Ha? Sibuk? Memangnya sibuk apa? Setahuku ujian dan bimbingan materi kelas XII masih cukup lama. Yang jelas bukan tahun ini tentunya.
“Udahlah. Lo cari yang lain aja. Gue si-buk.” tekannya sekali lagi seraya mulai memposisikan dirinya untuk kembali berbaring dan mulai memejamkan matanya.
“Kak Varel. Ayolah, aku nggak mau diajar sama orang lain. Eh, sebenarnya aku juga kurang tahu sih siapa yang jago fisika di sekolah ini selain Kakak. Lagipula kakak sudah pernah menyabet medali emas tingkat Internasional, yayaya mau ya?” bujukku yang hanya dianggap angin lalu olehnya.

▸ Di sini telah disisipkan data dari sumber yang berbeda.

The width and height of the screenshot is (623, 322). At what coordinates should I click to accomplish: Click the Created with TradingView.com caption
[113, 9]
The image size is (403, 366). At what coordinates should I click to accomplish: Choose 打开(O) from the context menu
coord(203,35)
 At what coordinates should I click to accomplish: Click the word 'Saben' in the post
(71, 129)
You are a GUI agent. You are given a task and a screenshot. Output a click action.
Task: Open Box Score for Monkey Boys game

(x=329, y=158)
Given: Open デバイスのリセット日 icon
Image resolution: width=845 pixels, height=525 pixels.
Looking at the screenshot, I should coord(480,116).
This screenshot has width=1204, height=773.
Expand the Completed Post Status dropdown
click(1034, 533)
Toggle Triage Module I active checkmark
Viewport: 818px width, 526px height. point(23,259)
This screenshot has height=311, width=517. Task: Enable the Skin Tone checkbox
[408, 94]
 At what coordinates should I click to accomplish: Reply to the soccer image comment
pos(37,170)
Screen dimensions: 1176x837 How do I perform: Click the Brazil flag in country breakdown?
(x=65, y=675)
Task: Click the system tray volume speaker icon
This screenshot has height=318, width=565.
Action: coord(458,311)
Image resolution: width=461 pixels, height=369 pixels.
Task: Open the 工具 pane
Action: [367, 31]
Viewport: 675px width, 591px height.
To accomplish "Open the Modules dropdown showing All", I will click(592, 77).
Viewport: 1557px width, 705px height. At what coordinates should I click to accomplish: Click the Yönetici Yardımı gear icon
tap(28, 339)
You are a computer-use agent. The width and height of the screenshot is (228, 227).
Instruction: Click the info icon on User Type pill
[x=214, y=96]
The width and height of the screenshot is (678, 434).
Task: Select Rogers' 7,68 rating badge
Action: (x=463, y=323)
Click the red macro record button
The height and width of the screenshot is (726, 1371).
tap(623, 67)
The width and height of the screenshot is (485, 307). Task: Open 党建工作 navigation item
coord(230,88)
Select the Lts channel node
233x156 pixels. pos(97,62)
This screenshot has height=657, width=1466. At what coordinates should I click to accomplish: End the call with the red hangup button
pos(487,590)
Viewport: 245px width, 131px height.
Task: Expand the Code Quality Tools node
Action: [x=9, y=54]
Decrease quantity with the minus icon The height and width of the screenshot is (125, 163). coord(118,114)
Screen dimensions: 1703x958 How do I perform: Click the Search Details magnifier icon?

Ia mengibaskan tangannya, menyuruhku secara tak langsung agar tak mengganggunya. Aku merengut.
Baiklah, biarkan Pak Ahmad saja yang membujuk laki-laki keras kepala ini. Toh, hasilnya akan tetap sama seberapa giatpun aku membujuknya ditilik dari ekspresinya yang acuh dan masa bodoh menanggapi ucapanku.
“Maaf kalau mengganggu. Saya permisi.” ujarku menyerah. Benar, Pak Ahmad saja nanti yang akan membujuknya. Aku hanya perlu menikmati hasil dan perjuangan yang akan kulakukan setelah ini.